How the President’s Budget Commission Can Increase Its Probability for Success

Few commissions change the world, and most fail. Yet, too often, blame is heaped solely on circumstances outside the commission’s control, as though how well the commission conducted its business didn’t matter. Based on my experience with many reform efforts coming out of the executive branch or a commission, here are six ways that the president’s budget commission—particularly its chairs—can up the odds that it will succeed.

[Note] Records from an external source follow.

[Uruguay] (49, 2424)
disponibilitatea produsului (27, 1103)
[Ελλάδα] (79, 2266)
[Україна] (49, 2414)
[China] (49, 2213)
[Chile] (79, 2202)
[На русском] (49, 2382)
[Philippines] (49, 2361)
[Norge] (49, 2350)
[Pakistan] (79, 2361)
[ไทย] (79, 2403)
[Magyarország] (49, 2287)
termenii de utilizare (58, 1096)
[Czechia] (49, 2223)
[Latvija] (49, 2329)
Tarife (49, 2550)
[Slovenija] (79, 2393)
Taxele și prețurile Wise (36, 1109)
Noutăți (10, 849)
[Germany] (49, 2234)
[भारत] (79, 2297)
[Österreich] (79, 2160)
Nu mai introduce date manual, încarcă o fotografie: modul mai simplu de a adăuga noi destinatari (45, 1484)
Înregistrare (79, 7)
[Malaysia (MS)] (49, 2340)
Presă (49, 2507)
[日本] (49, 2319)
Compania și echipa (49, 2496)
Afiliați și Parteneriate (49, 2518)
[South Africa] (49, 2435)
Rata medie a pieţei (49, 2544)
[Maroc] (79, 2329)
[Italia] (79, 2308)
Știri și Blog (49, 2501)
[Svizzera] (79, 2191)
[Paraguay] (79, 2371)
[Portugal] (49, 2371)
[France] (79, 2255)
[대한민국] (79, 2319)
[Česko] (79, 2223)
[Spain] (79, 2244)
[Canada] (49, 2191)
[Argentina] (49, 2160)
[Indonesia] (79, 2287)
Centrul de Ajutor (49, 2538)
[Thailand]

  1. Get commission members’ buy-in and work to keep it. At least one commission chair must tackle this tough job by instilling a sense of mutual pride in success and mutual shame for failure. It means constant exhortation in private and delicate but firm confirmation in public that every commissioner has a responsibility to the nation’s future. It means getting each and all to pledge formally to put the general interest above private interests and to agree to be judged by that standard. At the same time, early efforts of commissioners to play any type of blame game must be nipped in the bud and any failure jointly shared.
  2. Get the public and media behind your agenda.Pride for success and shame for failure require building public expectation. If the commission lays low because it knows it has a high probability of failure, it makes the odds even worse. If it takes the high ground, conducts very public hearings, and constantly asserts what will happen to the nation if the commission fails, then demand and expectations rise along with the probability of success.
  3. Make proposals that have lives of their own.The commission should aim for a report and proposals that carry weight and conviction—that continue to have life—even if Congress and the president fail to act. The report should gather momentum that is hard to resist long term, so any later failure of elected officials to act disappoints temporarily but does not destroy expectations. In this new commission’s particular case, many proposals should aim to reform the budget process over time. A list of one-time deficit-reduction actions simply won’t do.
  4. Hold off the political decisions until the end.This commission’s members have previously drawn lines, some quite arbitrary, in the sand: no tax increases, no benefit cuts, and so forth. The commission needs to hold off on the politics until the end so it can see just how much milk it can get from all the sacred cows. Don’t start off by picking tax increases or spending cuts. Instead, establish basic principles—equal justice, efficiency, growth, progressivity—and then attempt to discuss how each major option does or doesn’t further them. Opponents of spending cuts should still be required to rank what spending takes priority, just as the opponents of tax increases must still try to rank proposed tax increases.
  5. Don’t cherry-pick reforms off an option list; create packages of options.Decision-makers too often make budget deals simply by picking items off some list and then toting up the numbers to hit some deficit target. This one-at-a-time procedure often results in weaker-than-necessary combinations of policies. Legislators can remove a program that arbitrarily funds only one poor part of the nation and restore progressivity through other means. What the commission should want to know is the composite reform’s overall impact on efficiency and fairness—not each item’s impact.
  6. Start developing your story line and displays now, not when you’re about to issue a final report. One of the worst mistakes I see so many commissions and projects make is trying to develop a story line during the last few days when decisions are finally made. The story it tells the public should be accurate and fair, but it also needs to be well told to garner its support. And that requires a lot more work than an eleventh-hour all-nighter. As an example from tax reform in the mid-1980s, the distributional tables used before that time would have made it look like reform would hurt the poor (because people with huge incomes and huge tax shelters were being measured as “poor” when their shelters were netted against their other returns). As coordinator of that study, I set up a group to figure out how to change that display early on; there wouldn’t have been time at the end.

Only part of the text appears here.